そもそも労働災害(労災)とは、労働者が労務に従事したことによって被った負傷や疾病、死亡などを指す言葉です。業務中または通勤中の死亡事故は、労災に該当します。厚生労働省が令和5年5月23日に公表した「令和4年の労働災害発生状況」の資料によると、労災の死亡事故には、以下のような事例があります。

  • 墜落/転落
  • 交通事故(道路)
  • はさまれ/巻き込まれ
  • 激突され
  • 崩壊/倒壊
  • 飛来/落下 など

労災で家族が死亡した場合、遺族はどのような対応を取る必要があるのでしょうか。

労災で家族を亡くしてしまったら損害賠償は請求できる?

労災(死亡事故)が起きた際に、その後の経済的不安を取り除くために遺族がすべき対応として、「労災保険の申請」と「損害賠償請求の検討」があります。

労災保険とは、労働者の業務上の事由または通勤による労働者の傷病などに対して必要な保険給付を行うとともに、被災労働者の社会復帰の促進などの事業を行う制度のことです。家族を業務上または通勤時の事故で亡くした場合、労災が認定されれば遺族は労災保険から「遺族(補償)給付」「葬祭料」などの給付を受けることが可能です。

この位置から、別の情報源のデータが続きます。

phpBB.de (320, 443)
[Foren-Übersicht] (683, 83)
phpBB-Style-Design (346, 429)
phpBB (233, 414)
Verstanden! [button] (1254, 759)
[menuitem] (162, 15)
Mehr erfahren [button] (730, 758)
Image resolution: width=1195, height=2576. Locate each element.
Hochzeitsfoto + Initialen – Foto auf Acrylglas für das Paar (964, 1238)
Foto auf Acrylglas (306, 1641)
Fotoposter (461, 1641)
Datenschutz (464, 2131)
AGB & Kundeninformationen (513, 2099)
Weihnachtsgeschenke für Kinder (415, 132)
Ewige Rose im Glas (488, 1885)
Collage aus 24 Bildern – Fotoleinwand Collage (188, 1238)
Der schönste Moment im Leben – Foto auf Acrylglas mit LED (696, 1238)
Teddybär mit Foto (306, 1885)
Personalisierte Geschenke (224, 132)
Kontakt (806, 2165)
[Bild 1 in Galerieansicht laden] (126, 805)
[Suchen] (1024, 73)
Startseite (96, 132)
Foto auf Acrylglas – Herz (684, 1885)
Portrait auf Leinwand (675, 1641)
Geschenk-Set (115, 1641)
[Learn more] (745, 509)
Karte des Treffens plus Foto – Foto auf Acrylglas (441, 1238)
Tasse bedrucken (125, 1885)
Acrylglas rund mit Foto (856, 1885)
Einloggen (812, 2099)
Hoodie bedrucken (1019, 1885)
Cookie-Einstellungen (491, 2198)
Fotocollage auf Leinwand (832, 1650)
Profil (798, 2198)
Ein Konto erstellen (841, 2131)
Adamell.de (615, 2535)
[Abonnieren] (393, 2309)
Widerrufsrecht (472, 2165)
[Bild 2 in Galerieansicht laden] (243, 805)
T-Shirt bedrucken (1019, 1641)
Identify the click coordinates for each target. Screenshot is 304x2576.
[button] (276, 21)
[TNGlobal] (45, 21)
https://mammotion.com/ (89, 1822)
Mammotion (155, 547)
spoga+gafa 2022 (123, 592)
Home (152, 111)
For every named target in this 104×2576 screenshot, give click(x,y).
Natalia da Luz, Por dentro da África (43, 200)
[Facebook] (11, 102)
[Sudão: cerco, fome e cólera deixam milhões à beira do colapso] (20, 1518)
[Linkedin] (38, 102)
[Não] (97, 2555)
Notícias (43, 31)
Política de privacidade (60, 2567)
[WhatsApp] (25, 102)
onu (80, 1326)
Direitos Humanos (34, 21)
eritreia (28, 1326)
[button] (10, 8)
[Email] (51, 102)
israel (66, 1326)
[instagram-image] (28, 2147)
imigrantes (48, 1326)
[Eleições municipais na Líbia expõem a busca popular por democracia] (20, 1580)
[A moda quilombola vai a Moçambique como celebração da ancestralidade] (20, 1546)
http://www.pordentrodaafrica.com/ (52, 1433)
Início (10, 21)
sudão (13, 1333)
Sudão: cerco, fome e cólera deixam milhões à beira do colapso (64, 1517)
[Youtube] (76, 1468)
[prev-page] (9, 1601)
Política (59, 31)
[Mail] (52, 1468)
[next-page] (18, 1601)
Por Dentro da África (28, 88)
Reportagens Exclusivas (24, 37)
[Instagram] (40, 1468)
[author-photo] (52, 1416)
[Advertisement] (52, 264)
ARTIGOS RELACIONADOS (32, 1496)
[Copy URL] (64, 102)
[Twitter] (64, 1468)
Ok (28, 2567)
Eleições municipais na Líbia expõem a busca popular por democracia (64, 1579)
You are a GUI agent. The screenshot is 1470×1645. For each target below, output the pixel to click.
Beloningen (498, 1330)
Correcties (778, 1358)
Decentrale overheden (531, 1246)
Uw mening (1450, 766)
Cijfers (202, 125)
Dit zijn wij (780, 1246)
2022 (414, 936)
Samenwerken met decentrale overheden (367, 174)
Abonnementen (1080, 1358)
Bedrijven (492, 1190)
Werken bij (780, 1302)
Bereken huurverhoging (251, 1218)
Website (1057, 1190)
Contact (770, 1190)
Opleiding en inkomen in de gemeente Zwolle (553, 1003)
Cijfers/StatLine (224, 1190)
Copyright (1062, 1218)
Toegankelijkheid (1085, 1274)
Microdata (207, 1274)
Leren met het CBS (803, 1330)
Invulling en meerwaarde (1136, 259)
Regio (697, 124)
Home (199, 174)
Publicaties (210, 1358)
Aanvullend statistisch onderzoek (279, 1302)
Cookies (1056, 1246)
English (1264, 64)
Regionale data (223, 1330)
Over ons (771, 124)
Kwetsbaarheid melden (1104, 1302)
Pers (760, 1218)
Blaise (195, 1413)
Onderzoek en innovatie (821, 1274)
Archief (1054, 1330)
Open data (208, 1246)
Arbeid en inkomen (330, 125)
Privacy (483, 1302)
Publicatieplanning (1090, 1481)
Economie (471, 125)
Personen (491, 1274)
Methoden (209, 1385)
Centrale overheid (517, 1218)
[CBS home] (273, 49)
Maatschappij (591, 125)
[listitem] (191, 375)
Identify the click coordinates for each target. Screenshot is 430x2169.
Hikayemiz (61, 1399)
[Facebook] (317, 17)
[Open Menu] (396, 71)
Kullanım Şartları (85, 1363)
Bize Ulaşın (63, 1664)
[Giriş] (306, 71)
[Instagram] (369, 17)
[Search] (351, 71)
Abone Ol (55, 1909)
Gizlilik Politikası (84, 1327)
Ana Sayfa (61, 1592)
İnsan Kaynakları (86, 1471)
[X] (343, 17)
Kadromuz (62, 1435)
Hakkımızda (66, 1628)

しかし、労災保険の給付だけでは、遺族に対する経済的な補償が十分ではない場合もあります。労災保険で失った損害を全て回復することは難しいため、遺族は会社に対し、慰謝料(被害者本人や遺族が受けた精神的苦痛に対する補償)を含め、「損害賠償請求」を検討するとよいでしょう。請求できる賠償金の主な種類は、以下の通りです。

死亡慰謝料:亡くなった被害者本人と遺族への慰謝料
死亡逸失利益:被害者が死亡したため喪失した収入
治療費:入院・通院後に被害者が亡くなった場合の期間中の治療費・入院費
葬儀費用:被害者の葬儀費用

当該労災について不法行為・債務不履行(安全配慮義務違反)などがあれば、賠償請求が認められ、上記のような賠償金を受け取れるケースがあります。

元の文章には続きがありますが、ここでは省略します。